4. Marcher dans L’Esprit
Chap: 4 - Offices et relations du Saint-Esprit - Cette personne divine occupe une place particulière dans la Trinité et dans l’économie divine. Par rapport au Père, il est dit qu’il procède de Lui.
Le même terme est utilisé pour sa relation avec le Fils ; il a été appelé l’« exécutif » de la Divinité. De nombreuses figures ont été utilisées, bien qu’elles soient toutes insuffisantes pour illustrer la relation entre les personnes divines. La plus réussie est peut-être celle qui les compare aux différentes formes de lumière : la lumière primitive, représentant le Père ; la lumière solaire, c’est-à-dire la lumière centrée sur un soleil réel, représentant le Fils ; et la lumière atmosphérique, c’est-à-dire la lumière réfléchie et réfractée, transformée en vision et en illumination dans l’atmosphère et le monde qui nous entoure, représentant le Saint-Esprit, qui nous apporte la Présence divine et nous applique concrètement les bienfaits de la révélation et de la grâce de Dieu.

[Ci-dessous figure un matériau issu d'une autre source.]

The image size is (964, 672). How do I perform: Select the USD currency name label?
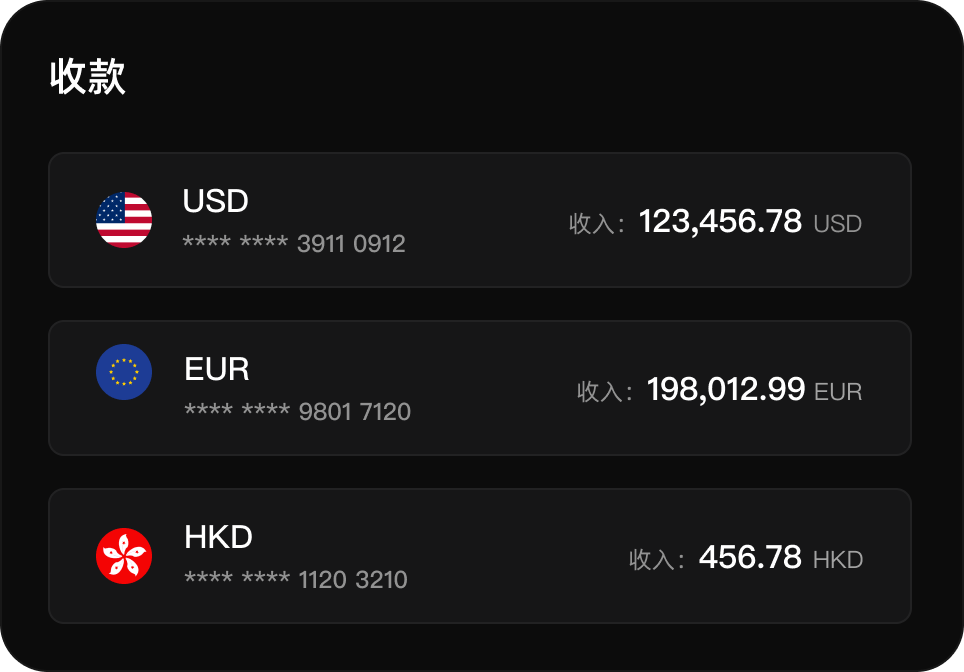(x=215, y=201)
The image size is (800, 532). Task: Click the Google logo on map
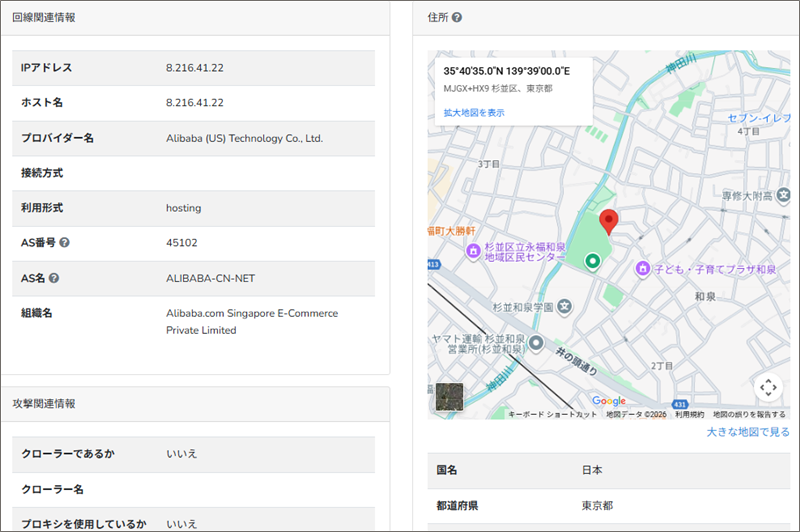[x=609, y=401]
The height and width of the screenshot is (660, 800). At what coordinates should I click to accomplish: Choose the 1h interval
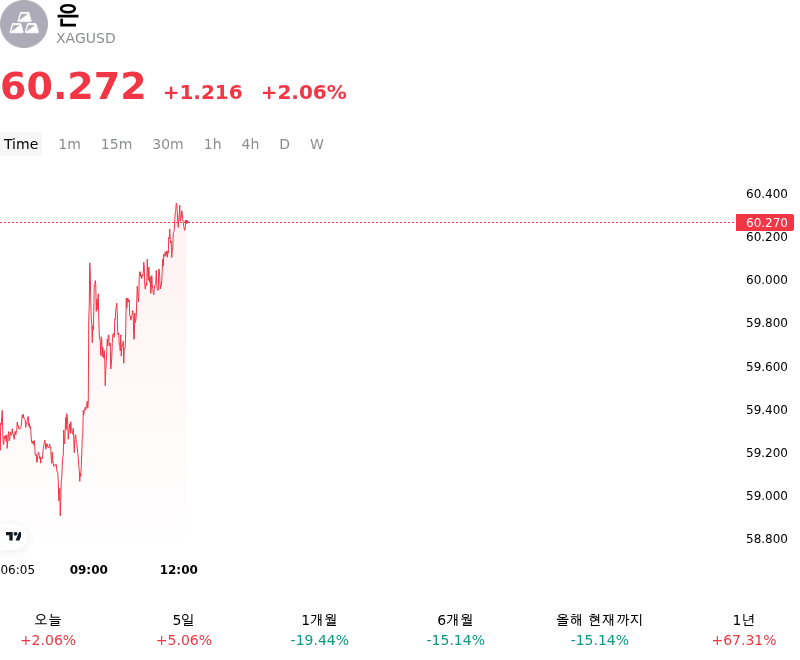point(213,144)
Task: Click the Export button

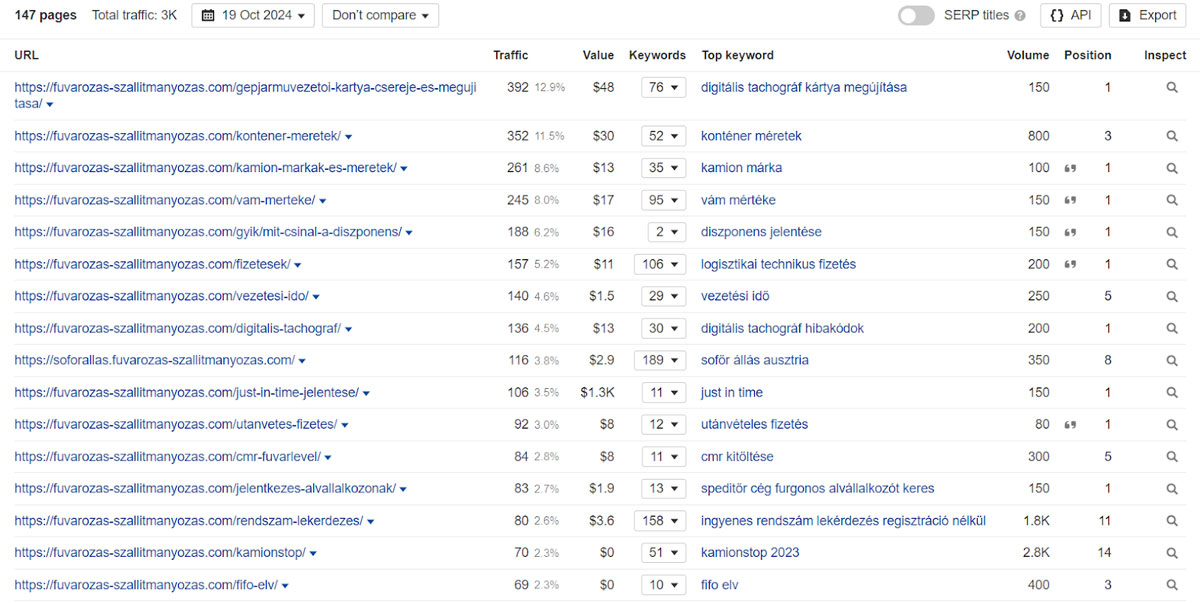Action: click(1148, 15)
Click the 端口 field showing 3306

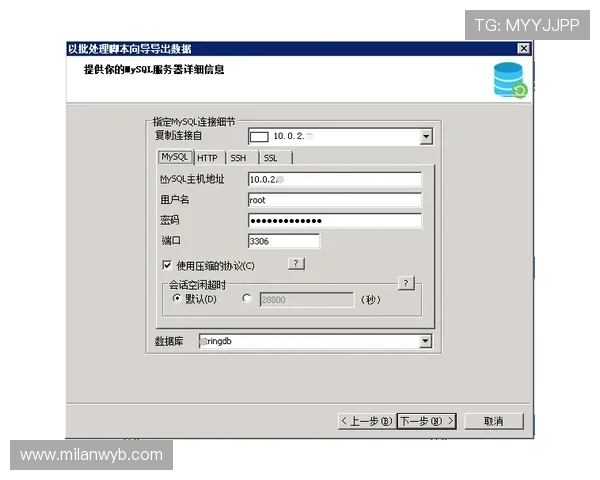(x=283, y=241)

Le Saint-Esprit par rapport à la divinité.
Sa relation avec la deuxième personne de la Divinité est très clairement révélée : c’est Lui qui a exercé son ministère dans l’incarnation, et par qui le Christ est devenu le Fils de l’homme aussi bien que le Fils de Dieu. C’est Lui qui s’est personnellement uni à la personne du Christ et qui est devenu la puissance de tous ses miracles et de tous ses enseignements.
C’est par Lui qu’il s’est offert à Dieu sans tache : « Combien plus le sang de Christ, qui, par un Esprit éternel, s’est offert lui-même sans tache à Dieu, purifiera-t-il votre conscience des œuvres mortes, afin que vous serviez le Dieu vivant ! » (Hébreux 9.14).
C’est par Lui qu’il est ressuscité d’entre les morts. Et après sa résurrection, c’est par le Saint-Esprit qu’il a donné à ses apôtres le commandement de tout ce qui concerne le royaume des cieux.
C’est encore en sa personne qu’il a reçu et répandu le même Esprit de Pentecôte sur ses disciples, de sorte que Jésus est toujours identifié au Saint-Esprit dans toute son œuvre et son ministère. Il n’y a pas non plus de raison de supposer qu’il sera renvoyé du monde dans le royaume millénaire, mais qu’il sera un témoin réel et joyeux des fruits bénis de sa propre action gracieuse, ainsi que des souffrances et de la mort du Sauveur.
La révélation du Saint-Esprit au monde et au pécheur.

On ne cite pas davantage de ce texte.